# TEXT TO READ

>> Start

In SQL server 2000, when a stored procedure needs to return
a number of records based on client’s request, we usually use SET ROWCOUNT @RequestedRecordNumber.
Though TOP operator can also limit the rows to be returned, we have to use dynamic
TSQL because it does not support expressions. SET ROWCOUNT 0 will return all
qualified rows, e.g.:
USE northwind GO DECLARE @RequestedRecordNumber int SET @RequestedRecordNumber=2 SET ROWCOUNT @RequestedRecordNumber SELECT * FROM dbo.[Order Details] WHERE OrderID=10248 ORDER BY ProductID SET ROWCOUNT 0 GO
However, when SET ROWCOUNT is applied on a TVF, it may give unexpected results. Let’s first define a table and populate some test data.

>> End

# WRITTEN TASK 1
Please print the records from their first line through the line containing "Looking at the screenshot, I should tap(195, 47).", inclusive, with each line reproduced unchanged.

# DATA SUPPLIED
>> Start

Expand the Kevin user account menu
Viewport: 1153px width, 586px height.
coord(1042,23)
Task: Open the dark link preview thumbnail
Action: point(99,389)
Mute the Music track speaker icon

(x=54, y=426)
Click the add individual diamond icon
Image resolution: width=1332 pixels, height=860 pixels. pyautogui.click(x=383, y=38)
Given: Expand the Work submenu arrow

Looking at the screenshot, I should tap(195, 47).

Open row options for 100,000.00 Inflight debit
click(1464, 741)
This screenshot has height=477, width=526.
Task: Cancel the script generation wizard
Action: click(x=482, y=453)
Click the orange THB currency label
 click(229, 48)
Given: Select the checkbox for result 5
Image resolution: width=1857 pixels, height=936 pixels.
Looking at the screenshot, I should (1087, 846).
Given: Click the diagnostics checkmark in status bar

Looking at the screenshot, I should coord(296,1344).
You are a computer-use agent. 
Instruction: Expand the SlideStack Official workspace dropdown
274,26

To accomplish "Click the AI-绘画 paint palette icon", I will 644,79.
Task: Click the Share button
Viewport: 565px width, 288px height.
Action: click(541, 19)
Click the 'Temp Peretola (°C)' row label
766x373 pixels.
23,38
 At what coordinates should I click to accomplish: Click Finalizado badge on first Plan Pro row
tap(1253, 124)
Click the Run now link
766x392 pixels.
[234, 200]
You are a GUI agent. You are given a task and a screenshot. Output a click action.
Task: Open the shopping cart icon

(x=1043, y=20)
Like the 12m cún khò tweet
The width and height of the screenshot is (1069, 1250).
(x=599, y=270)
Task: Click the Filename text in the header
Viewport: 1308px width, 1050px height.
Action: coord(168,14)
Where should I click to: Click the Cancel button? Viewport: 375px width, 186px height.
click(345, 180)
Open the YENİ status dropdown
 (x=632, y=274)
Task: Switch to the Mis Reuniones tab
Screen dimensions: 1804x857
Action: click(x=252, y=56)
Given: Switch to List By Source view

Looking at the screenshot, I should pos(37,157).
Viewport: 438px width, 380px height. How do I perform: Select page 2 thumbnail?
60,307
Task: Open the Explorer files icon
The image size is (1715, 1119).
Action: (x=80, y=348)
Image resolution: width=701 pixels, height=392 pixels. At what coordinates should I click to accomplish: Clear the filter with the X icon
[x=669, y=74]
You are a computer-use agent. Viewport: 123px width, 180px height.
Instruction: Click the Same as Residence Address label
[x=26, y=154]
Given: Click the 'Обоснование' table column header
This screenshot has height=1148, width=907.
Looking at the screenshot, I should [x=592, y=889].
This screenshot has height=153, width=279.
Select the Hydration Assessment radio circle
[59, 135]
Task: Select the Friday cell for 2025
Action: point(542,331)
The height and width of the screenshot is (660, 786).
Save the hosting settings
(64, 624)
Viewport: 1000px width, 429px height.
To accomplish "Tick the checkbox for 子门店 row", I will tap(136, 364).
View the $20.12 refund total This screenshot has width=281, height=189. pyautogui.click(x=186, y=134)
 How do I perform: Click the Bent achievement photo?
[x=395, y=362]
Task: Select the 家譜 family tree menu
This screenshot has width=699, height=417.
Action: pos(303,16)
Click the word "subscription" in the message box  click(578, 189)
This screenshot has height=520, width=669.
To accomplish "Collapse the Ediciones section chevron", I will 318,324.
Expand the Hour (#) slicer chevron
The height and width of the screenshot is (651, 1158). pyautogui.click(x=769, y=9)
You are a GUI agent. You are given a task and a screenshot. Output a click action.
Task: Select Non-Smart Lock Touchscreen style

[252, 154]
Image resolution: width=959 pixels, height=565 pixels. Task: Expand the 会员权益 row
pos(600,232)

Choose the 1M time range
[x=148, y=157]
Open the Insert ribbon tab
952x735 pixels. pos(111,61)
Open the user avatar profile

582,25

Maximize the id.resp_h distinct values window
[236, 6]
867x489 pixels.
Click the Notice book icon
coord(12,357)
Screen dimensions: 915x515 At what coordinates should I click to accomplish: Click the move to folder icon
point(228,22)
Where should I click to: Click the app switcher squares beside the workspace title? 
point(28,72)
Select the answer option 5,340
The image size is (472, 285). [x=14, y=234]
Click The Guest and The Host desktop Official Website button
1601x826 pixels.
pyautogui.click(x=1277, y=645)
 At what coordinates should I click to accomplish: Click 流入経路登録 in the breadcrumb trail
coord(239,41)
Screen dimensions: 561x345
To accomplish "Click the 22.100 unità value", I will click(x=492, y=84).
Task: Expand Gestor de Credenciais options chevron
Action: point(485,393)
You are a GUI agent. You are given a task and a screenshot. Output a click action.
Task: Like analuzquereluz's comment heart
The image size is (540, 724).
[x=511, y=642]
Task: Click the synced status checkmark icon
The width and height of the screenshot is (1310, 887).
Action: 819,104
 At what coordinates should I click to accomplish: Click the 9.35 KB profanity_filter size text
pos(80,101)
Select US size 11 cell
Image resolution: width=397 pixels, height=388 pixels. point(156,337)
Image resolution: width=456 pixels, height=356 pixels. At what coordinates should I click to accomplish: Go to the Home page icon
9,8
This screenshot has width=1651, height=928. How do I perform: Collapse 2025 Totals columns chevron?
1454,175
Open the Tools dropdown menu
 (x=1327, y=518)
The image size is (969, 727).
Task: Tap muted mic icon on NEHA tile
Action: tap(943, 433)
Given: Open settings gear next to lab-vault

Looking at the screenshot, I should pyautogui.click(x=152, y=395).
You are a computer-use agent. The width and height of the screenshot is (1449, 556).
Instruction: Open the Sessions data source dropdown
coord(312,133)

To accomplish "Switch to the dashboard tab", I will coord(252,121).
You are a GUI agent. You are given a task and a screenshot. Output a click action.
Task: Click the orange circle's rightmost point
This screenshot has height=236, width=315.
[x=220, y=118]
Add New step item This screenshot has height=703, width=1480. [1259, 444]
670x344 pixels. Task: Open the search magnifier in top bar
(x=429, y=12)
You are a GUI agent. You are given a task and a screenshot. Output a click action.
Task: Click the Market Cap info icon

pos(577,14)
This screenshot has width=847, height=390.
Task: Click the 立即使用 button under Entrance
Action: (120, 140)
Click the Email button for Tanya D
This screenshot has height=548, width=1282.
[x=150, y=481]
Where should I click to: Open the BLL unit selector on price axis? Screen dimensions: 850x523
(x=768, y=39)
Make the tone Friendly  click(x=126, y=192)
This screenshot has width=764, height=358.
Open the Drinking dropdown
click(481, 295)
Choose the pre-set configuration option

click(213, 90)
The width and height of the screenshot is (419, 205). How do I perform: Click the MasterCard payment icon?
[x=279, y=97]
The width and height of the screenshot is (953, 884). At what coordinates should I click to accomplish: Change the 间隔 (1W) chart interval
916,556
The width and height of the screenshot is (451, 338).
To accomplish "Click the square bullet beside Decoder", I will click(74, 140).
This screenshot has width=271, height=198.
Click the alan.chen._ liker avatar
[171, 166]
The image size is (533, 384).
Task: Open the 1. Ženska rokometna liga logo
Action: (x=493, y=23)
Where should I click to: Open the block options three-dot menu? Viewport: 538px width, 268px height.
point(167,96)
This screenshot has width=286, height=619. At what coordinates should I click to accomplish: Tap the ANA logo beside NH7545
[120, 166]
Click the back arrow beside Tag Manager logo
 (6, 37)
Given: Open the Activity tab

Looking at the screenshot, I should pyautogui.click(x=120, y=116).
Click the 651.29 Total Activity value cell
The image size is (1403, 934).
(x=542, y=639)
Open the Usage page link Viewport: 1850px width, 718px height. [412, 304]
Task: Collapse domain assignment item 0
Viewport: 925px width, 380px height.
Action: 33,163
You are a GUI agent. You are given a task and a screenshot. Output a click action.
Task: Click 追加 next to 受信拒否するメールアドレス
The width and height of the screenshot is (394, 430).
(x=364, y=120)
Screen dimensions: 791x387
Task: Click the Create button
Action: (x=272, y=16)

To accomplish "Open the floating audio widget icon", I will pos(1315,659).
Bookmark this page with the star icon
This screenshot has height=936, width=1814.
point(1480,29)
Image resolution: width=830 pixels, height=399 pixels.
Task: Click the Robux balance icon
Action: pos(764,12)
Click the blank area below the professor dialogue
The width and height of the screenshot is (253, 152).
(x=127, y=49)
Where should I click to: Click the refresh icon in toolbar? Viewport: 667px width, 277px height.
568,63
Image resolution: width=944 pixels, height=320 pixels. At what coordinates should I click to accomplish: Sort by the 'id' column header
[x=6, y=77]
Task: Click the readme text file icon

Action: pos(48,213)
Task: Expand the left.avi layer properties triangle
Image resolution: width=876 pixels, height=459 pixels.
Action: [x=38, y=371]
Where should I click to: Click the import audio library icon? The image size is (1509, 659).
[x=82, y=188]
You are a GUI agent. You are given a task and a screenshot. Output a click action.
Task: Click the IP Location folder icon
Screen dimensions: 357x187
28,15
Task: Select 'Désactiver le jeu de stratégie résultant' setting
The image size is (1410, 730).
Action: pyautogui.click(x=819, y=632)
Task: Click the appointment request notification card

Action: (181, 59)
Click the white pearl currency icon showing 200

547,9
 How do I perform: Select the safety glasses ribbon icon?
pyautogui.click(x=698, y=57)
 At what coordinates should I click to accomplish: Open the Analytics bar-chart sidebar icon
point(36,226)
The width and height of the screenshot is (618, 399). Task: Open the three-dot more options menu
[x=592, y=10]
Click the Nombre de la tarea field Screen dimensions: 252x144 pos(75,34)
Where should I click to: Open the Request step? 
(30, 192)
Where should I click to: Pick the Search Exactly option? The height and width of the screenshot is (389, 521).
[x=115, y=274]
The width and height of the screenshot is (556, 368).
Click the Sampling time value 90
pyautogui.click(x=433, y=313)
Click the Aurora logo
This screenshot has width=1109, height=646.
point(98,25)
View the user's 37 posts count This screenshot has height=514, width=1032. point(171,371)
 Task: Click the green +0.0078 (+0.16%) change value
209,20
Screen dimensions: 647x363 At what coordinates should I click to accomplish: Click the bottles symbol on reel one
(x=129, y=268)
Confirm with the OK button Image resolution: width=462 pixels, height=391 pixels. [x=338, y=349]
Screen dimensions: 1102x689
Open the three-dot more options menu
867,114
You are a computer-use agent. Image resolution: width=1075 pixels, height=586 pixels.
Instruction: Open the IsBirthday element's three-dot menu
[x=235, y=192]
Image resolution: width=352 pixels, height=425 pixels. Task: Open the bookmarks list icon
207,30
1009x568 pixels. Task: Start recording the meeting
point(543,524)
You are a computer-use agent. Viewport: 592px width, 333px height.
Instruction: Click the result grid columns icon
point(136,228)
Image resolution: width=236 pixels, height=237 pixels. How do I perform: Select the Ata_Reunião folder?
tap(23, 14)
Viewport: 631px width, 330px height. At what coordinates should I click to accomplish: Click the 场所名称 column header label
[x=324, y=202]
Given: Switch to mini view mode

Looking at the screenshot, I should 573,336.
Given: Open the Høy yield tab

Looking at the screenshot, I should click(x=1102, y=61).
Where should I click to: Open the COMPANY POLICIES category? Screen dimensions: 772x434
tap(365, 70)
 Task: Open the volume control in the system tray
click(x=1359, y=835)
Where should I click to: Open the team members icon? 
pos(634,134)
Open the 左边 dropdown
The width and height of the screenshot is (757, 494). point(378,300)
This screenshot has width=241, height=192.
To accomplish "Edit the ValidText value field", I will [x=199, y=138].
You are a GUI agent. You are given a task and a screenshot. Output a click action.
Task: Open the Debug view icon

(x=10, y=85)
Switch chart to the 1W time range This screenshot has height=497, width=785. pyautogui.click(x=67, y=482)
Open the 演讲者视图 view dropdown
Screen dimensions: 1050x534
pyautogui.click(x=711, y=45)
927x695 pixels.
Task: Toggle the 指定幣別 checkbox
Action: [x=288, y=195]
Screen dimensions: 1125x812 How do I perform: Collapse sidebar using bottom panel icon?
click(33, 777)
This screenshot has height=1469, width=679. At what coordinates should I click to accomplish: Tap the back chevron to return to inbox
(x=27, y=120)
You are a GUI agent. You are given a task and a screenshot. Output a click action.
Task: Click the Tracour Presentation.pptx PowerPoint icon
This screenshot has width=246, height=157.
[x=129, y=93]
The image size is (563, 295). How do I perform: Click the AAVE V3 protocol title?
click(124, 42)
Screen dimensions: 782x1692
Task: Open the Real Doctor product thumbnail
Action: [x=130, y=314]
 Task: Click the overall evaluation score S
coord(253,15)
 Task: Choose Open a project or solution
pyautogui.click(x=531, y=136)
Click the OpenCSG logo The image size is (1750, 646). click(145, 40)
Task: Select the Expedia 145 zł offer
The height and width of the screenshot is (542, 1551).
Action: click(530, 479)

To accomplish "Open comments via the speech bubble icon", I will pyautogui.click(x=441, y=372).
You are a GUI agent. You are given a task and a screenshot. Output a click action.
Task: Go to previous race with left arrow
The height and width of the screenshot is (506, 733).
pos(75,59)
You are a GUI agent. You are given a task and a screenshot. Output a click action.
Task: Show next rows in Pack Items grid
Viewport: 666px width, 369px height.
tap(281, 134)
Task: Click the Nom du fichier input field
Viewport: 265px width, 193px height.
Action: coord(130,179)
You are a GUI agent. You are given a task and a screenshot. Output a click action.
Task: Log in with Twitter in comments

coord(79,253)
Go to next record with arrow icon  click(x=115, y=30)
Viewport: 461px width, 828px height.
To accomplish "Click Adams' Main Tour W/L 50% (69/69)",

>> End

# WRITTEN TASK 2
Output the passage of the SET ROWCOUNT text between "Though TOP operator" and "some test data.", inclusive, copied word for word.

# EXERCISE SOLUTION 1
Expand the Kevin user account menu
Viewport: 1153px width, 586px height.
coord(1042,23)
Task: Open the dark link preview thumbnail
Action: point(99,389)
Mute the Music track speaker icon

(x=54, y=426)
Click the add individual diamond icon
Image resolution: width=1332 pixels, height=860 pixels. pyautogui.click(x=383, y=38)
Given: Expand the Work submenu arrow

Looking at the screenshot, I should tap(195, 47).

# EXERCISE SOLUTION 2
Though TOP operator can also limit the rows to be returned, we have to use dynamic
TSQL because it does not support expressions. SET ROWCOUNT 0 will return all
qualified rows, e.g.:
USE northwind GO DECLARE @RequestedRecordNumber int SET @RequestedRecordNumber=2 SET ROWCOUNT @RequestedRecordNumber SELECT * FROM dbo.[Order Details] WHERE OrderID=10248 ORDER BY ProductID SET ROWCOUNT 0 GO
However, when SET ROWCOUNT is applied on a TVF, it may give unexpected results. Let’s first define a table and populate some test data.